TASK ITEM = Check the lines of the listing below for the word "screenshot", and state only how many have it.

BEGIN

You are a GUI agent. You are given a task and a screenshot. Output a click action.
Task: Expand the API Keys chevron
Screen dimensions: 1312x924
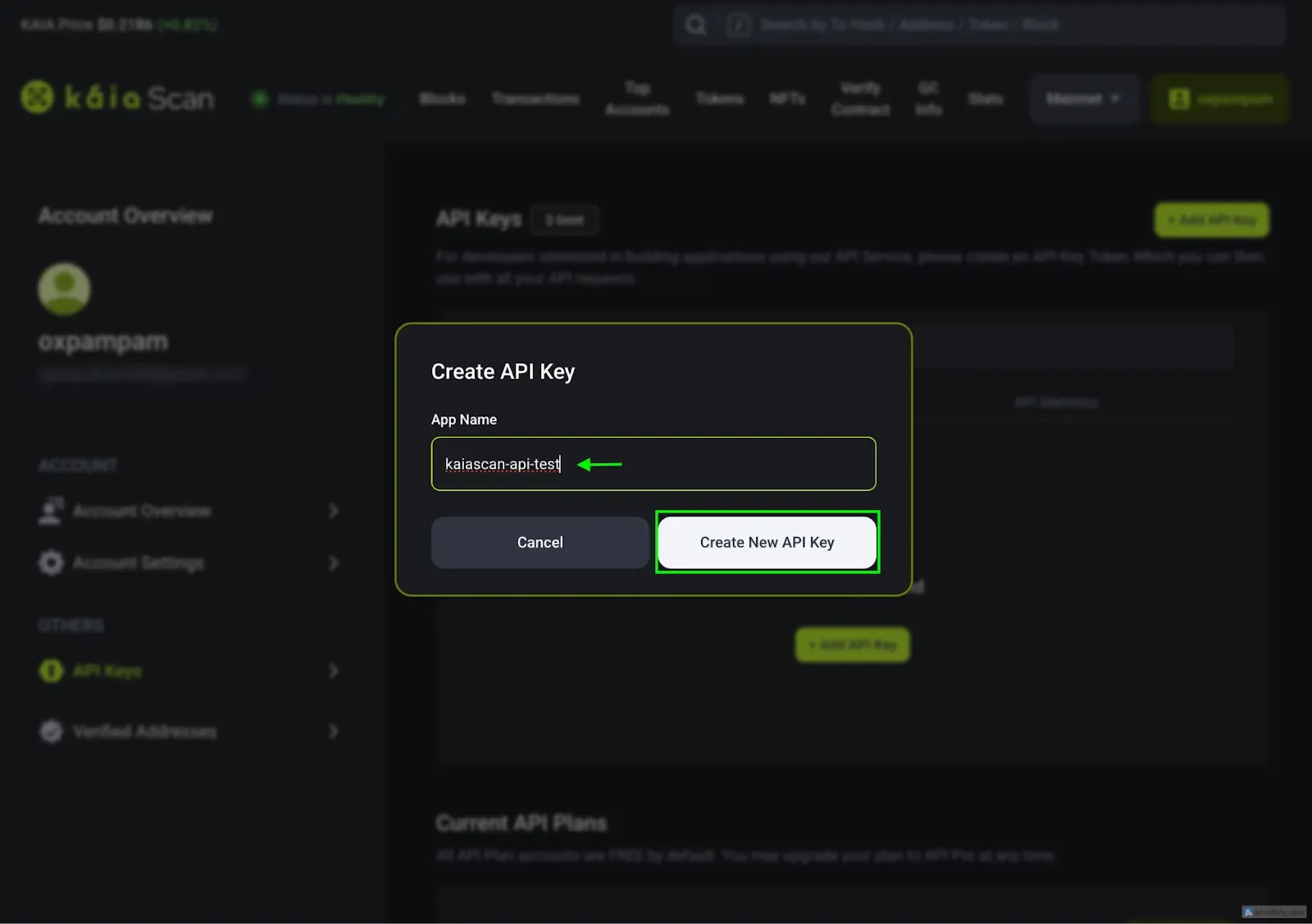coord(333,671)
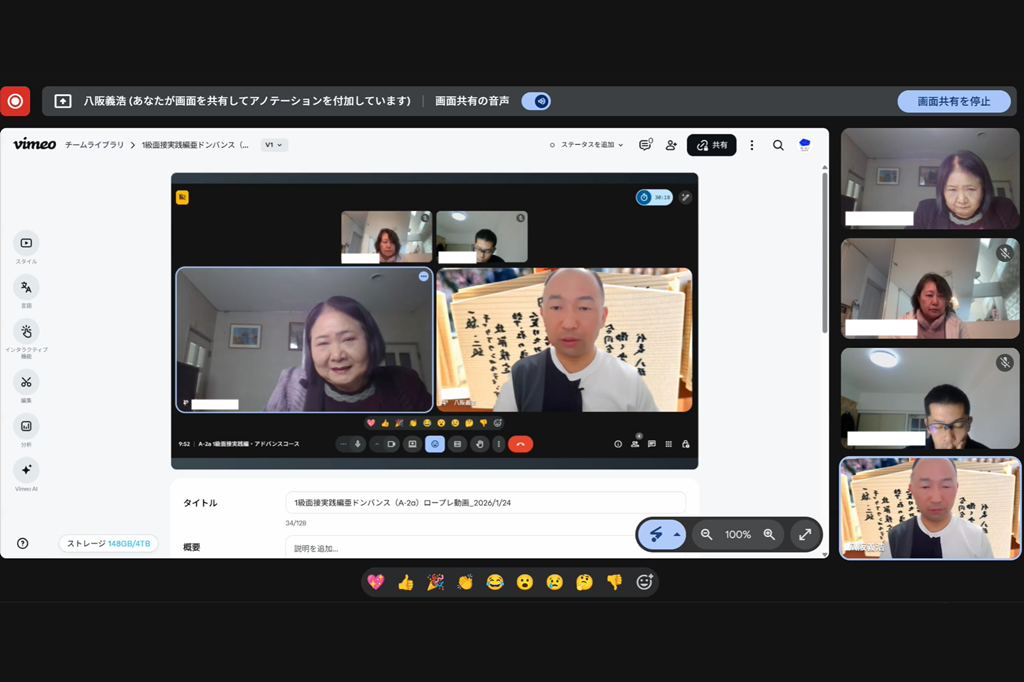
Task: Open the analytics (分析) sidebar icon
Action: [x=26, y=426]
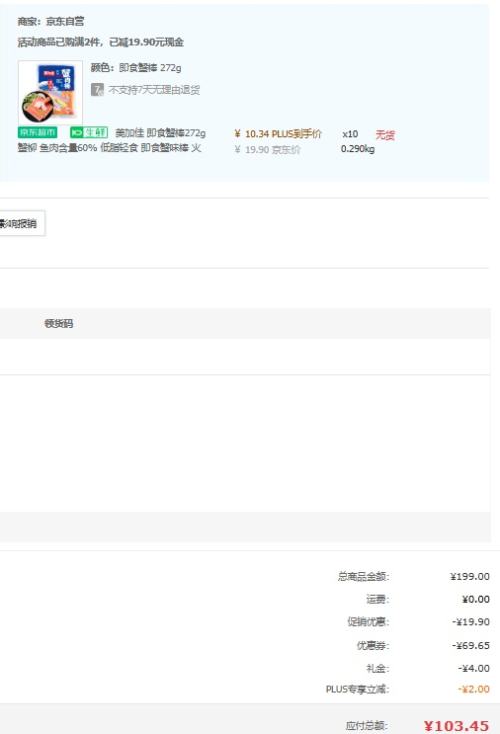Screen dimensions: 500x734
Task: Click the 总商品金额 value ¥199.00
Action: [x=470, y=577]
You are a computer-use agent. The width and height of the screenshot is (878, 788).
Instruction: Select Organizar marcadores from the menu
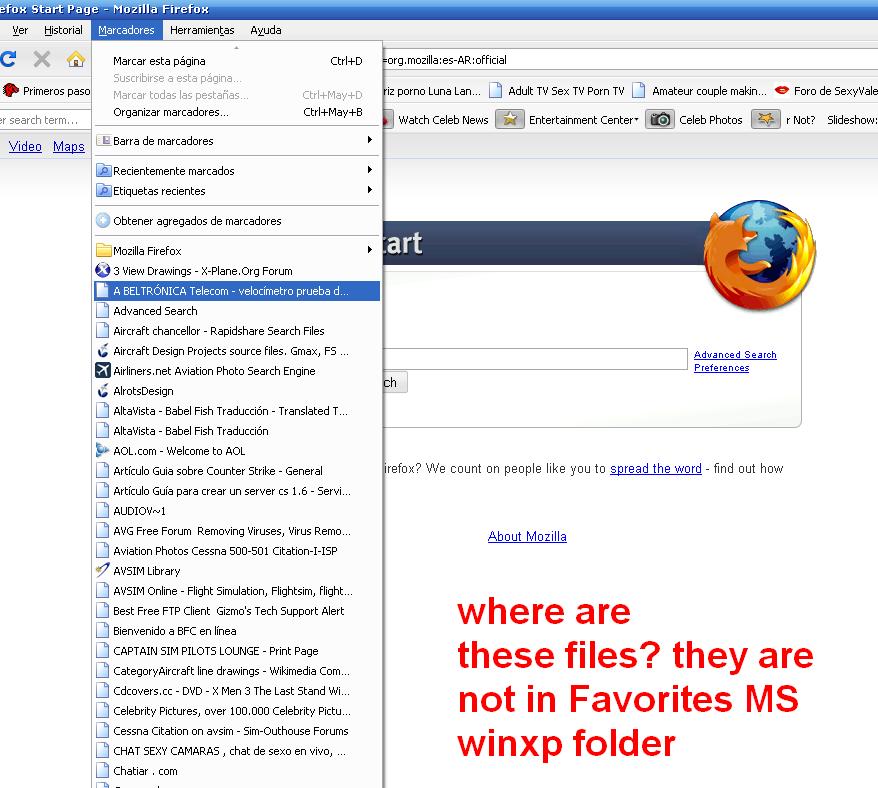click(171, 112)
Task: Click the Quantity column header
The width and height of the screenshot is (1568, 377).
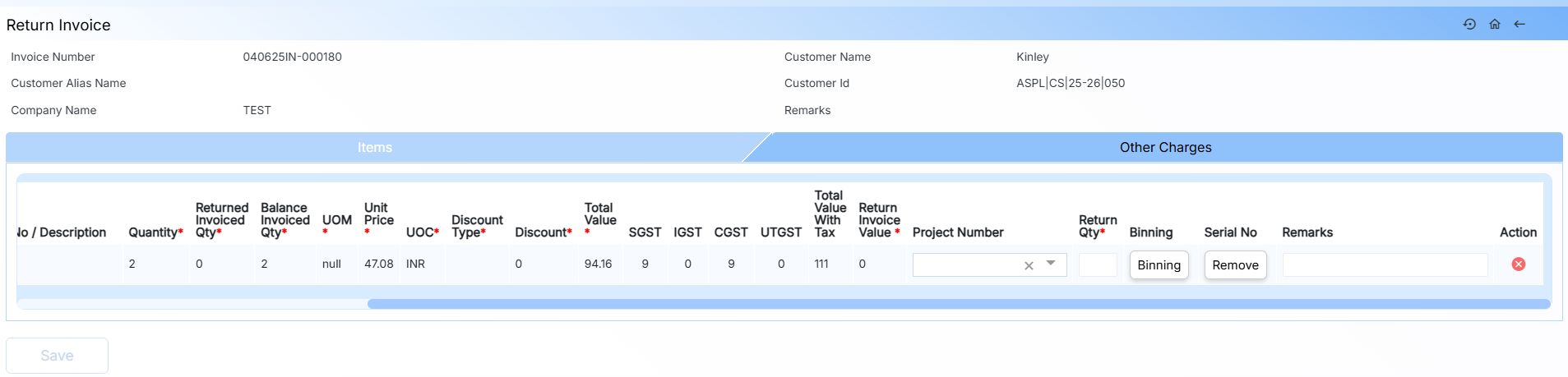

END

FINISHED EXERCISE = 3